Page extract.
* * * *
When my husband and I were expecting our first child, we anticipated that our lives would change, that we would shift all of our attention from nurturing ourselves (as two people who got married in our mid-30s, we had several decades to perfect that skill) to nurturing this fragile life. We spent hours selecting a name for our child (something unique as in ‘special’, but not too unique as in ‘weird’) but once we brought the little bundle home from the hospital, something happened that we didn’t anticipate, our names became irrelevant.
We were “Ima” and “Abba” (that’s “Mom” and “Dad” in Hebrew), the newest members of a club with millions of others who carried the exact same name.
I found myself buying into this new reality with gusto. I started writing thank you notes for gifts that Tamir received, referring to myself in the third person, “his mother is going to love dressing him in the adorable onesie!” The phenomenon didn’t stop there. In a music class that my little Beethoven-to-be and I are in, the “Hello Everybody” song begins with the little tikes and their names pronounced precisely – Eva (hard “e”), James, Matan (long second “a”), then the caregivers (named one by one.) Then, last but not least, “Hello to the (anonymous) mommies.” Hold on, everybody – aren’t we at least caregivers too? When did our names dissolve into anonymity?
* * * *
Dataset section.
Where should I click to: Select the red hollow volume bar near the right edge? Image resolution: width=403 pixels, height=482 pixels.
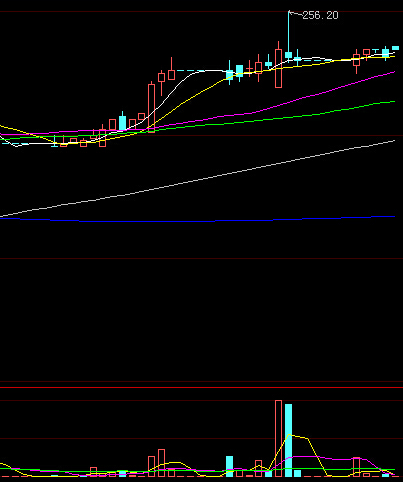click(357, 467)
* * * *
List of tasks.
[a] Please say whether each statement agrees with the essay about new parents' names, answering yes or no and quoting the words of the essay that decide it: (i) the couple married in their mid-30s; (ii) "Ima" is Hebrew for "Dad"; (iii) the music class song greets the caregivers without naming them.
[b] Using the essay about new parents' names, answer each question:
(i) What is the name of the couple's first child?
(ii) What song begins the music class?
(iii) In what grammatical person did the narrator write the thank-you notes?
The material has no connection to the essay about new parents' names.

Answers to the problems.
[a]
(i) Yes: "as two people who got married in our mid-30s"
(ii) No: "“Ima” and “Abba” (that’s “Mom” and “Dad” in Hebrew)"
(iii) No: "then the caregivers (named one by one.)"

[b]
(i) Tamir
(ii) "Hello Everybody"
(iii) The third person